* _Task requirements_
Omit the pictures while printing every entry below exactly as given.

* _Material to process_
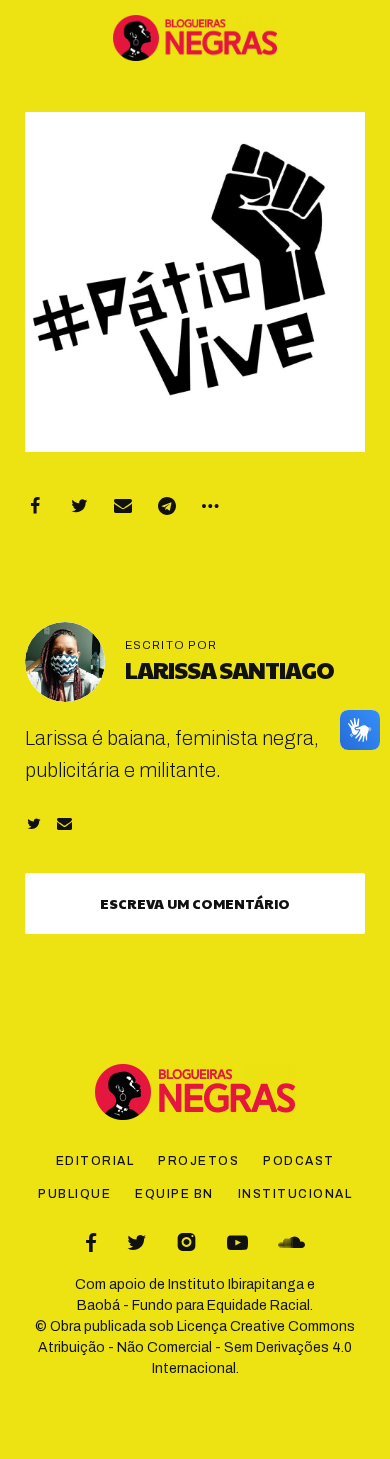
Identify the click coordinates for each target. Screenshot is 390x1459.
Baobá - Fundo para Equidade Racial (193, 1305)
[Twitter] (79, 506)
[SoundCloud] (291, 1242)
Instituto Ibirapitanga (236, 1284)
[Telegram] (167, 506)
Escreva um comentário (195, 903)
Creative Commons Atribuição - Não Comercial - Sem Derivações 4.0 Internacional (196, 1347)
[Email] (123, 506)
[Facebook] (35, 506)
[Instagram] (186, 1242)
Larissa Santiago (229, 669)
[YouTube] (237, 1242)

* _Response area_
Identify the click coordinates for each target. Screenshot is 390x1459.
Baobá - Fundo para Equidade Racial (193, 1305)
[Twitter] (79, 506)
[SoundCloud] (291, 1242)
Instituto Ibirapitanga (236, 1284)
[Telegram] (167, 506)
Escreva um comentário (195, 903)
Creative Commons Atribuição - Não Comercial - Sem Derivações 4.0 Internacional (196, 1347)
[Email] (123, 506)
[Facebook] (35, 506)
[Instagram] (186, 1242)
Larissa Santiago (229, 669)
[YouTube] (237, 1242)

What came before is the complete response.